Wednesday, June 22

s h r e d d e d

summer is the one season where you are busiest doing nothing. 
therefore i've come to the conclusion as to why it is so hard to blog. because i'm doing so much and i have no time, yet when i get a moment to myself i realize that obsessing over your bogo babies (buy one, get one free nieces) or visiting j-dawgs (best hot dog place in the world- and i don't even like hot dogs) twice a week doesn't give you so much fodder for a good post. well, that and the fact that i'd rather not publicly announce how often i do nothing. so instead of write of what i do, ima write about what what i think.

  • i want this and these. it's all i've thought about the last couple of days. and coincidentally, i'll be out of work the next 3 weeks. meaning i probably won't get it anytime soon. also meaning it'll eat at my brain until i do something absurd. like sell lemonade on the corner to earn the money. i did make mad money doing that when i was younger.. 

  • when it comes to this fall, i'm at a complete loss. whereas some people refer to themselves as 'torn' in a decision making process, i feel more like i'm shredded. by reading my blog, i'm sure you've caught on to the fact that i must have a plan.
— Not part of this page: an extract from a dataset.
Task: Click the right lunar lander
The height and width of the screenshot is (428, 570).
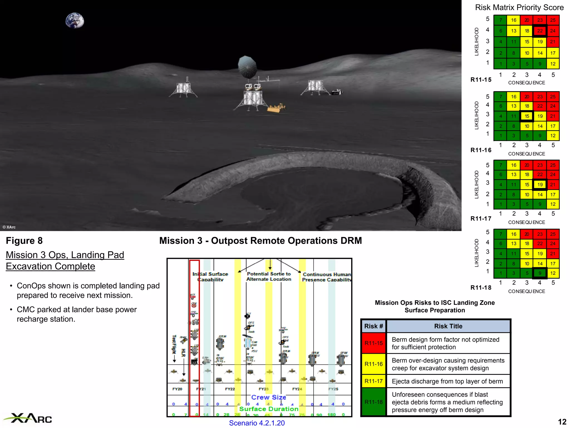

NO spontaneity in this stubby body whatsoever. so now, instead of my picture perfect plan of attending uvu with derek, ginny and jas, i don't know whether to go to uvu, u of u or slcc. and if i stay in salt lake for school, whether i should move out or not. and if i move out, if i should get a very time consuming job at wells fargo and take night classes or what. needless to say, it stresses me every single day.
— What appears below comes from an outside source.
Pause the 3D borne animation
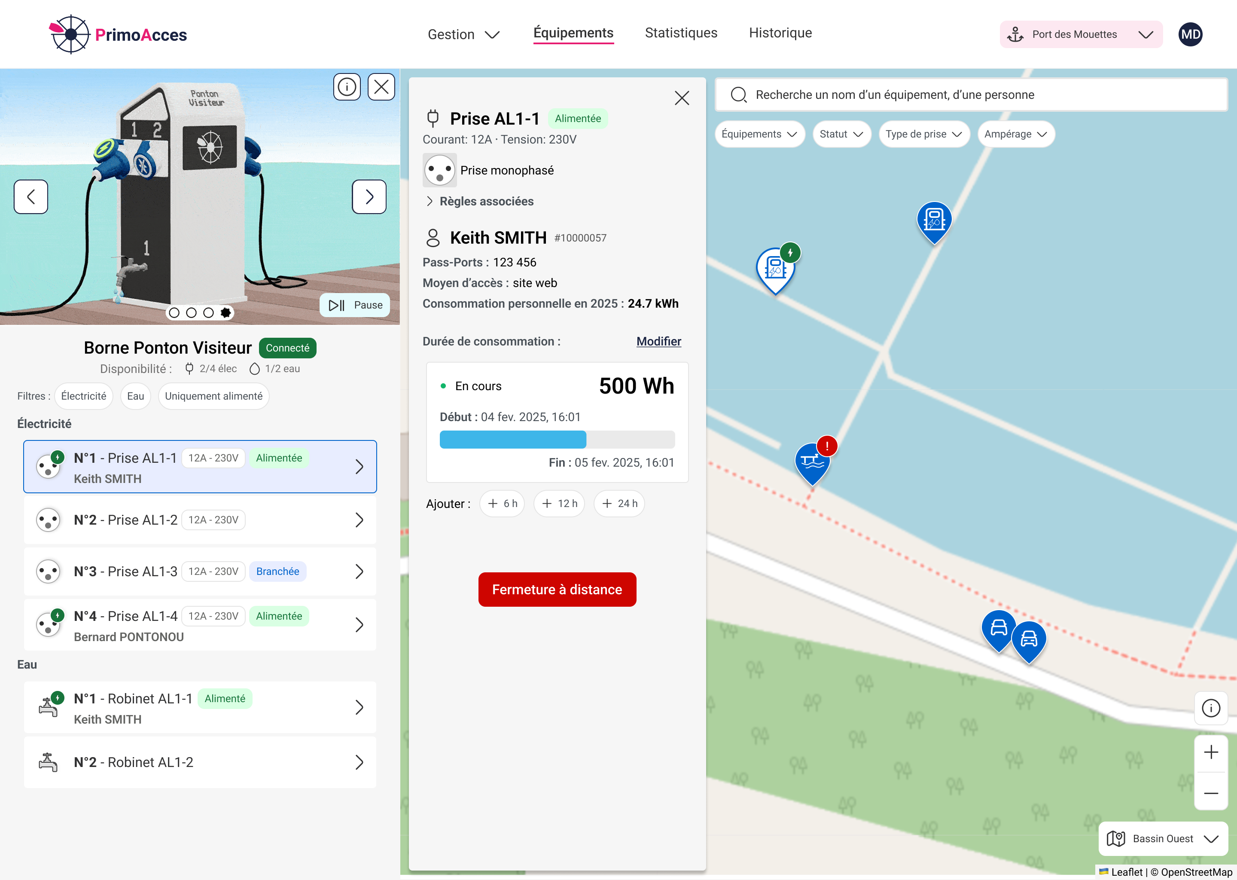 click(355, 305)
  • and lastly, i want a change. weird. i know. i am strongly opposed to change. but i think i want to do something to my appearance. i feel like i still look identical to my high school days. and that does nothing to help the fact that i suffer from a height deficiency. but i have a friend who owns her own salon (she's only 18, it's unreal) and said that i should go darker and get some gloss thing done so my hair is real shiny. i personally think i would, if anything, like just a few highlights in my hair. once again though, i'm torn. i don't know if i should go dark, lighter or just be natural. cause i like natural. 

SUGGESTIONS WELCOMED. actually, encouraged. maybe even begged for. i'd love to hear input on any of these subjects. 


hope the rest of you are having a happy summer!